The reason I have this question is that I often make mistakes that I forgot to specify a value to a struct's field, then the compiler is fine, but the zero value causes bugs.
Here is an example. Say I have a type Foo defined like this in a package:
package types
type Foo struct {
RequiredField1 string
RequiredField2 string
}
It is exposed and has 2 fields that I'd like both of them to be specified when the Foo struct is created.
Then I can import and use it in my main function like this:
package main
import (
"github.com/foo/bar/types"
)
func main() {
f := &Foo{
RequiredField1: "fff",
}
fmt.Printf("f.RequiredField2: %v", f.RequiredField2)
}
This causes a bug because I forgot to specify RequiredField2 which is required. And I often make this kind of bugs :p
Now, in order to leverage the compile and prevent this mistake, I made a constructor function for Foo and asks for the required values.
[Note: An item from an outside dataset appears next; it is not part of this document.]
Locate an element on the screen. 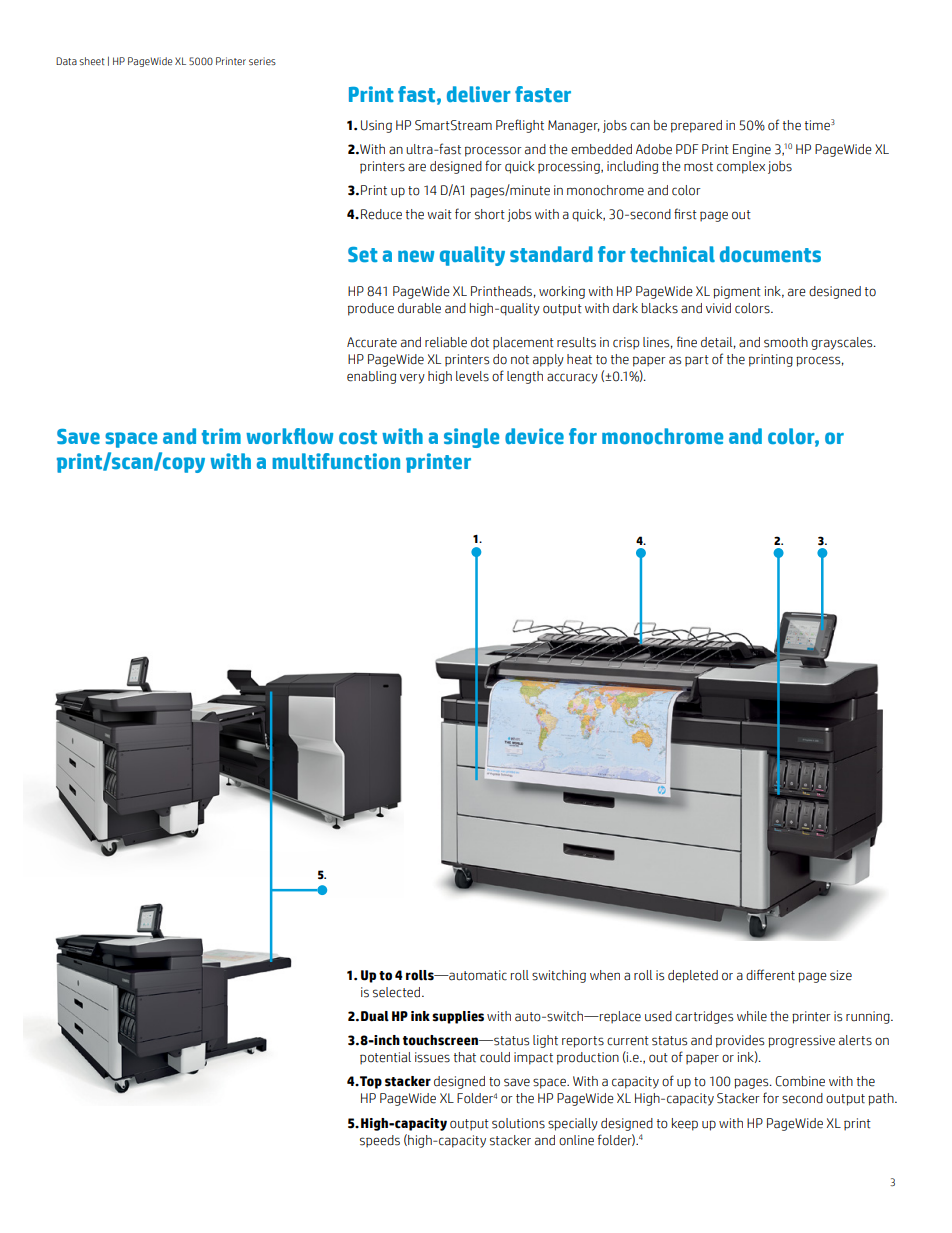 Image resolution: width=952 pixels, height=1233 pixels. single is located at coordinates (471, 438).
func NewFoo(field1 string, field2 string) *Foo {
return &Foo{Field1: field1, Field2: field2}
}
So that if I forgot to pass field2, the compiler won't compile my code:
func main() {
f := NewFoo("foo")
fmt.Printf("f.Field2: %v", f.Field2)
}
The build will fail:
./prog.go:18:13: not enough arguments in call to NewFoo
have (string)
want (string, string)
Now the question is: how to stop the foreign callers (callers from other namespaces) from calling the default constructor of Foo, that is &Foo, and force them to use the NewFoo?
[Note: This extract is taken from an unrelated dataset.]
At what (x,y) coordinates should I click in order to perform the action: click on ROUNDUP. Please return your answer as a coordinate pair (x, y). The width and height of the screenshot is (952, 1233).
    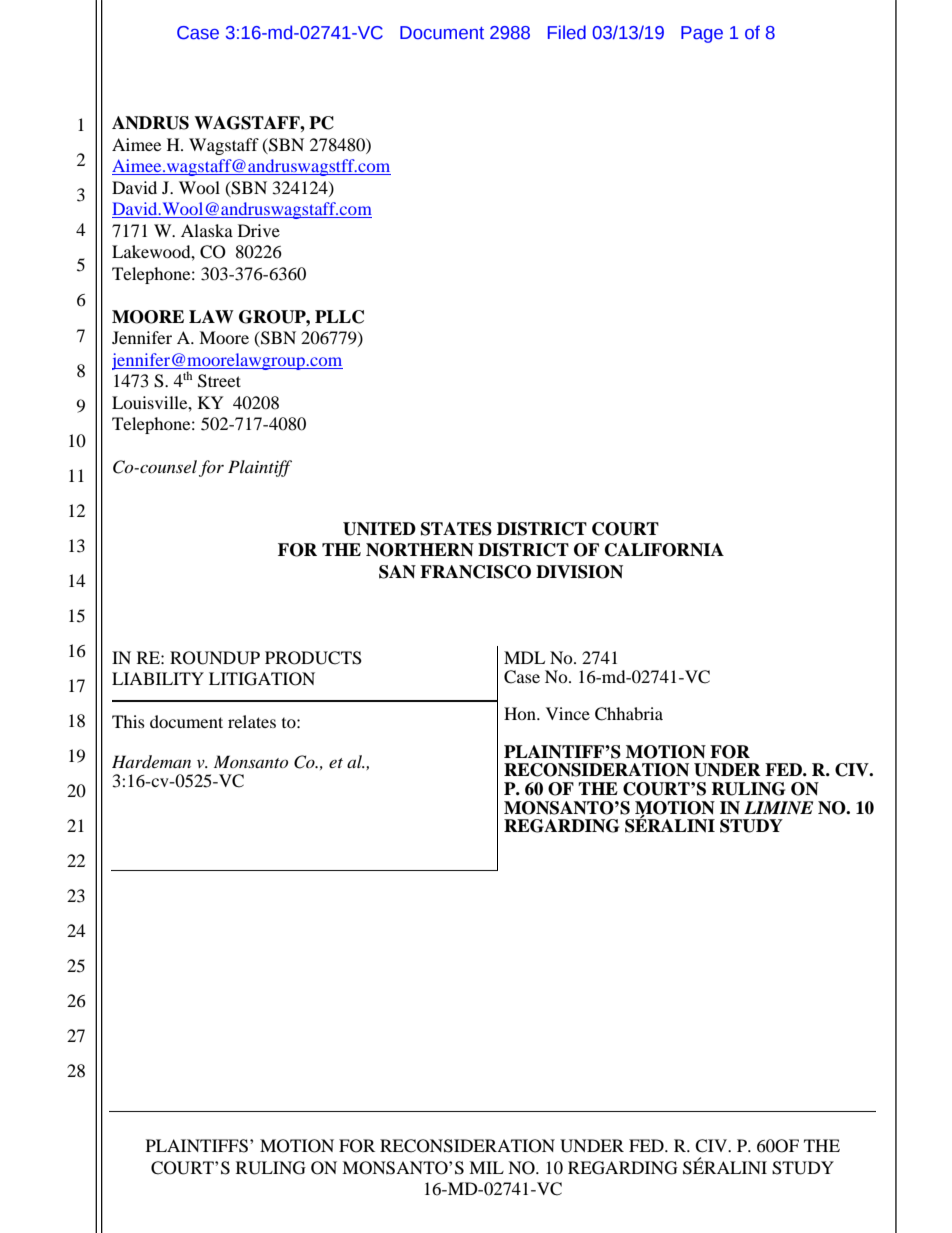
    Looking at the image, I should click on (215, 658).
If I can, then I'm safe since NewFoo is the only way to create the Foo type and the compiler helps me ensure all fields are present when calling it.
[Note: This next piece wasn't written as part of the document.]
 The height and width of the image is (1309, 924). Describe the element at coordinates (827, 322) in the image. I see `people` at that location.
You can avoid this problem by making Foo type unexported.
You can make an interface that is Exported and has all the methods that Foo type performs.
Example:-
type Foo interface{
DoSomething()
}
type foo struct{
RequiredField1 string
RequiredField2 string
}
func NewFoo(requiredField1 string,requiredField2 string)*foo{
return &foo{
RequiredField1:requiredField1,
RequiredField2:requiredField2,
}
}
func (f *foo)DoSomething(){
// your implementation
}
In this way all the caller will be able to access it but cannot create foo without NewFoo function.
How to hide the default type constructor in golang?
You cannot for an exported type.
Get used to it, it is not a problem in real life.
(For unexported types, just provide a func NewUnexportedType(...) unexportedType. )
it's helpful to arrange when designing your data structures that the zero value of each type can be used without further initialization.
we often need to change the type definition, like adding more fields
That is why you should make the zero value for struct fields significant. The behavior is by design. For example, it is used to maintain the Go 1 compatibility guarantee.